Loop of Ring


 また来てしまった…。いつもの席でふとそんなことを考える俺。ここはデリングシティのホテルの地下にある小さなバー。 お目当てはここの専属ピアニスト、ジュリア。彼女を初めて見たのは半年前、キロスの奴に『ホテルのバーで、なかなかいいピアノの 演奏をしているから一緒に聴きに行かないか』とかなんとか言われてここに連れてこられたときだったんだ。最初はピアノなんかよく わからなかったから断ってたんだけど、キロスがあまりにしつこいので、酒をおごってもらう約束でついて来た。そしたら、めちゃく ちゃ綺麗な女の人がピアノを弾いてたんだ。それがジュリアだった。
 俺は一目で彼女のファンになった。それからというもの、仕事の後にここに来るのが俺の日課みたいになっちまった。 ほとんど毎日のように通って代金もバカにならないから、来るのを控えようかなとも思うんだけど…結局、ジュリアを一目 見たくて来ちまうんだよなぁ。
 おっ、そんなことを思っている間にジュリアの登場だ。
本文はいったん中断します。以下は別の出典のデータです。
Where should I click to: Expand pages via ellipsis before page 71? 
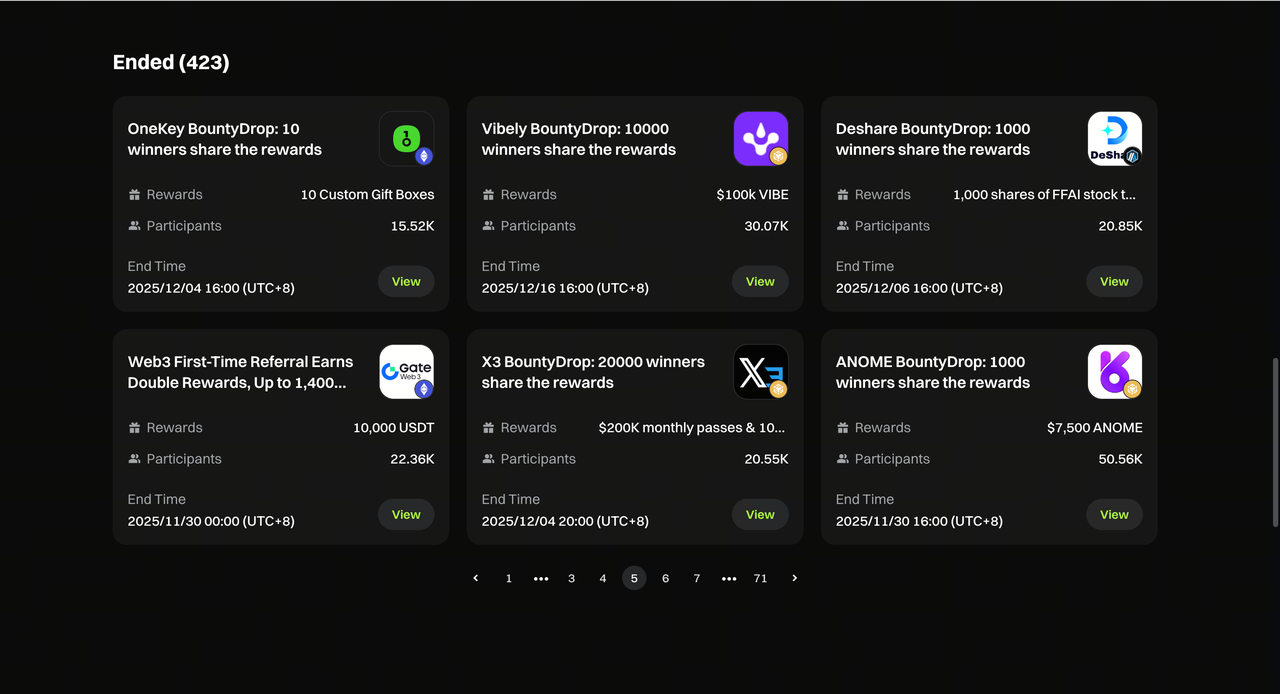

それにしてもいつ見ても綺麗だよなぁ、というより日に日に綺麗になってる みたいだぜ。あっ、あの胸のところのブローチ、今月号のティンマニで紹介してたエメラルドのヤツだ。さっすがジュリア、流行にも 敏感だなぁ。それにすっげ〜似合ってる…。あ〜あ、一度でいいからジュリアと二人で話がしてみてぇなぁ……。
 

 今日はせっかくのオフだってのに、なんか知んないけど軍のお偉いさんの…確か、カーウェイ少佐とかいう人から呼び出しくらっちまった。 いったい俺みたいな善良な兵士に何の用なんだろ?ま、い〜や、さっさとすましてジュリアの歌聴きに行こ〜っと。そんで、今日もジュリア の部屋で、彼女にこれまで俺の見てきたいろんなこと話してやるぜ〜…っと、ここかな?そのカーウェイ少佐の部屋って。
 「失礼しま〜す、ラグナ・レウァールです」
中に入るとそこにいたのは俺より5,6歳年上っぽい軍服に身を包んだおっさん。
 「きみがラグナ君か?まあ、かけたまえ」
 「はあ、じゃあ遠慮なく」
目の前にあった革張りの豪華なソファーに座る。う〜ん、良い座り心地。こんなの俺も家に一つほしいぜ〜。
 「きみの活躍は聞いているよ」
 「へ?」
 「先月のティンバーの森での戦いだよ。他の戦場でもなかなか活躍しているそうだね」
へぇ〜、俺ってけっこう軍のお偉いさんの間でも有名なのかな?
 「いや〜、あれは俺だけの力じゃなくて妖精さんが……」
 「?!なんだねその”妖精さん”とかいうのは?」
ありゃ?少佐が怪訝そうな顔してる。まじい、ここは笑ってごまかしちまおう。
 「あっ、いやこっちのことです。はははっ」
 「まあ、いい。今日きみを呼んだのは他でもない。きみの腕を見込んで、特別な任務に着いてもらいたくてね」
 「特別な任務ですか?」
 「ああ、実は昨日、エスタの連中がとある場所で、なにやら妙な遺跡のようなもの発掘しているという情報が入ってきてね。 その発掘現場の調査をきみにやってもらいたい。どうかね?引き受けてもらえるかね?」
おいおい、相手はエスタだってぇ?確かあそこはアデルとかいう魔女に支配されてるんだろ。そんな連中の掘り出してるもの 調べてこいっていわれてもなぁ。俺を選んでくれた少佐には悪いけど断っちまおう。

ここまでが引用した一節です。